Type systems (by )

There are a number of type systems out there in different programming languages. In fact, there's zillions, but they boil down to a few basic approaches.

One of the biggest splits is between statically decidable type systems and more dynamic ones. In a totally static non-polymorphic type system like C uses, every variable and every member of a data structure has a single type, meaning that its value must be a member of a known set of values. Generally these sets are entirely exclusive - there is nothing that's both an integer and a string - but often there's a special case called NULL that bends the rules slightly.

Then you can add a bit of polymorphism. In C++, types can be subtypes of other types due to class inheritance. In Haskell, you can be a bit more flexible, but it's the same sort of thing. Lots of variables and members are still monomorphic, and where some aren't, this is either handled with tagged values or invisibly creating multiple instances of a function with one or more polymorphic parameters, each specialised for a possible type assignment so that they are actually monomorphic.

In C and C++, the syntax forces you to assign a type to every variable definition, function argument definition, or member definition in a data structure. The compiler's type checking job is then quite simple, since it can assign a type to every expression by taking the declared types of the inputs and applying rules - int + int = int, and looking up the type signatures of functions called - to find a type for the expression, complaining where there is no type rule for the operator and types used, or if the function called does not accept parameters of that type. Then it checks that the place the value of the expression is being sent accepts that type, and complains if not.

Some languages make things a bit easier with type inference, however, In Haskell, type declarations are optional. The compiler infers types for everything by tracing where values come from in a vaguely similar way to how the C/C++ compilers type an expression, except with added complexity due to the polymorphism and type inference across function call boundaries. The system knows the types of all "standard" values and functions and so on, so can in principle deduce the types of entire programs without any type declarations, but type declarations help to reduce the time the compiler spends inferring the types, and can help to report errors better: by the programmer declaring their intentions, the compiler can complain if it finds a type for a function that contradicts the programmer's intention, helping to locate problems.

Either way, when it comes to generating code, the type of every value is generally either known or restricted to a small set of types which the implementation carefully ensures can be treated as one type within the scope in question (eg, by using a virtual method table). This makes for efficient code (in general, the more information a code generator has, the more efficient its output will be) and means that there is reduced scope for run-time errors; most type errors are picked up at compile time.

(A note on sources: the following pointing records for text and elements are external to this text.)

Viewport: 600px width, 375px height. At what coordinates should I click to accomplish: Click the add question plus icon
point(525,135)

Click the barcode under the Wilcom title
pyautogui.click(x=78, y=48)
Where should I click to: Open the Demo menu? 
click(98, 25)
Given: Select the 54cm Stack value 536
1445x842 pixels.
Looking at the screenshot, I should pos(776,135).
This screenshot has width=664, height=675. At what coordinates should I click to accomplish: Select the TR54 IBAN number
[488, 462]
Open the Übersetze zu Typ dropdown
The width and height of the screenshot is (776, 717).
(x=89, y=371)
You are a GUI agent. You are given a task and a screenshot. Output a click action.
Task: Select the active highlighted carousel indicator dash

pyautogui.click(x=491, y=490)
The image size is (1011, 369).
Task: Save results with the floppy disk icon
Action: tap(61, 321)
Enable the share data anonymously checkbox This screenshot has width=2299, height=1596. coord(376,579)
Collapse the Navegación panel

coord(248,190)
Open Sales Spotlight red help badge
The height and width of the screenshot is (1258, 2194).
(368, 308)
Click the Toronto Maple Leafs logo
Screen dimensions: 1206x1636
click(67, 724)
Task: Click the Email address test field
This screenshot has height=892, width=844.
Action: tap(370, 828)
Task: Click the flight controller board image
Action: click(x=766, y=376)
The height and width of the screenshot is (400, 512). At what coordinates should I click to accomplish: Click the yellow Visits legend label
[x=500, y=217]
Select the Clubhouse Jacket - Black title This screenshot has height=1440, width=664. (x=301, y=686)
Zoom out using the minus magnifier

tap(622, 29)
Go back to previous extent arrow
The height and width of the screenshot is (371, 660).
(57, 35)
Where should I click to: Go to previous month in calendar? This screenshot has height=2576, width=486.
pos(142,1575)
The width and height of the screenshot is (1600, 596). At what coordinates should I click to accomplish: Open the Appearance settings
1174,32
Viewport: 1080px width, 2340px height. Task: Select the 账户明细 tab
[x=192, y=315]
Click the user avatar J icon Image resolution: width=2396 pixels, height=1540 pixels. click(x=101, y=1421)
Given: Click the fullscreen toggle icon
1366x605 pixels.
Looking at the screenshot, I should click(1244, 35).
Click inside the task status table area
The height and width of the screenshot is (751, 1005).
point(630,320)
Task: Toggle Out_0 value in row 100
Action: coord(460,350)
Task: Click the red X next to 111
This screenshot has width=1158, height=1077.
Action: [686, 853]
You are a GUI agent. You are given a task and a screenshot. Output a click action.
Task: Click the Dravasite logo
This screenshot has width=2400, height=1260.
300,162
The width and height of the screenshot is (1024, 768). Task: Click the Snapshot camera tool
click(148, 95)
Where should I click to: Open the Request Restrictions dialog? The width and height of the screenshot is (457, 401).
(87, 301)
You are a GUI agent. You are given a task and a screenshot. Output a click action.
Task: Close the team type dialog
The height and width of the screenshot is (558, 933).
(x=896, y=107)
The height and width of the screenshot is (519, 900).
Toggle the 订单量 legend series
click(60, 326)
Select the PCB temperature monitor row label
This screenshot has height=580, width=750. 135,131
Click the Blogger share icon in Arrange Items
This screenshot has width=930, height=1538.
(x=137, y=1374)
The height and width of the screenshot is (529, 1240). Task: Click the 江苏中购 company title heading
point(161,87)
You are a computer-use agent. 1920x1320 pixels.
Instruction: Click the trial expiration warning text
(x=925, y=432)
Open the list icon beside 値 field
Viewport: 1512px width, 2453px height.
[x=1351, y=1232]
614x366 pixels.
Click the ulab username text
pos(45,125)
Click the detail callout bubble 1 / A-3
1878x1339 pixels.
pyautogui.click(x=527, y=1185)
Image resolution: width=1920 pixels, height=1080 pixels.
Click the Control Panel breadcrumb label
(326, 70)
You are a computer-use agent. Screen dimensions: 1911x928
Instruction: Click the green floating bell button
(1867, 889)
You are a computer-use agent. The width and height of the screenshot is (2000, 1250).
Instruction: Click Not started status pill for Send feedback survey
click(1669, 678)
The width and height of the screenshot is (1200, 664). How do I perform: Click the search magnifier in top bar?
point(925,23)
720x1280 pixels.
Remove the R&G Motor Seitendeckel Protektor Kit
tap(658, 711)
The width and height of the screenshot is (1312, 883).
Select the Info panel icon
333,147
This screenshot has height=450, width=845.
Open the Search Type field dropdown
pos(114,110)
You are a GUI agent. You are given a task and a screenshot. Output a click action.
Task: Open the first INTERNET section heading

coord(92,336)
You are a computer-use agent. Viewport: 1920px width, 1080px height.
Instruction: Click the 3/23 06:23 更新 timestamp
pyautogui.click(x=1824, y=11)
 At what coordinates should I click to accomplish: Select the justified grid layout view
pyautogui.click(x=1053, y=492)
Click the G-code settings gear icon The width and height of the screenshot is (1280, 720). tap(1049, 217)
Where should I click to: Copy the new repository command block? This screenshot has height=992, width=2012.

I say "most" type errors. Some still get through. For a start, the type system isn't necessarily as fine-grained as you'd like. In C one can say that a variable is an int, but can't specify that it's a percentage so must be in the range 0 to 100, so the compiler won't complain about mySuccessRate = 250;, or optimise if (mySuccessRate < 150) to always execute.

More interestingly, C, C++, and Java, amongst other similar languages, off the ability to explicitly cast values to another type. In C and C++ this can be a dangerous operation since you can use it to lie to the compiler, forcing it to consider a value as one type when it's really another, with implementation-dependent results. Java, however, stores type information with values, so the actual type of any arbitrary object can be deduced, which is impossible in C and optional in C++, so a Java cast may, at run time, throw a ClassCastException at run time if the provided value is not actually of a compatible type with the type we are casting to.

At the other end of the spectrum, we have entirely dynamically typed languages, where data structure members and variables are generally or always not assigned any particular type, and type is a purely run-time notion. This is where Lisp, Python, PHP, and so on operate (I exclude Perl from that since it has a form of partial syntactic typing, like BASIC used to, but Perl objects are still dynamically typed). This means that the compiler does no type checking whatsoever; so if you try and call a string-only operation on an integer, you get a run time error. This means that mistakes are only picked up when the bit of code containing the mistake is run (which may be long after the software is released, or only during an expensive and time-consuming unit test run, rather than upon every compilation), and that the code generator has to generate code that checks the types of arguments to all operations before performing them, which slows down the generated code.

However, it provides a lot of flexibility - every function and data structure is as polymorphic as it can be; many data structures will never do anything with their members other than regurgitate them, so they will accept values of any type. If a function only uses two of its arguments by comparing them with the = operator, then it will work for any two arguments that can be compared. Static type systems are sometimes limiting, particularly with respect to complex higher-order or recursive functions and structures, rejecting perfectly correct programs because inferring or expressing types for parts of the programs is beyond the capability of the type system.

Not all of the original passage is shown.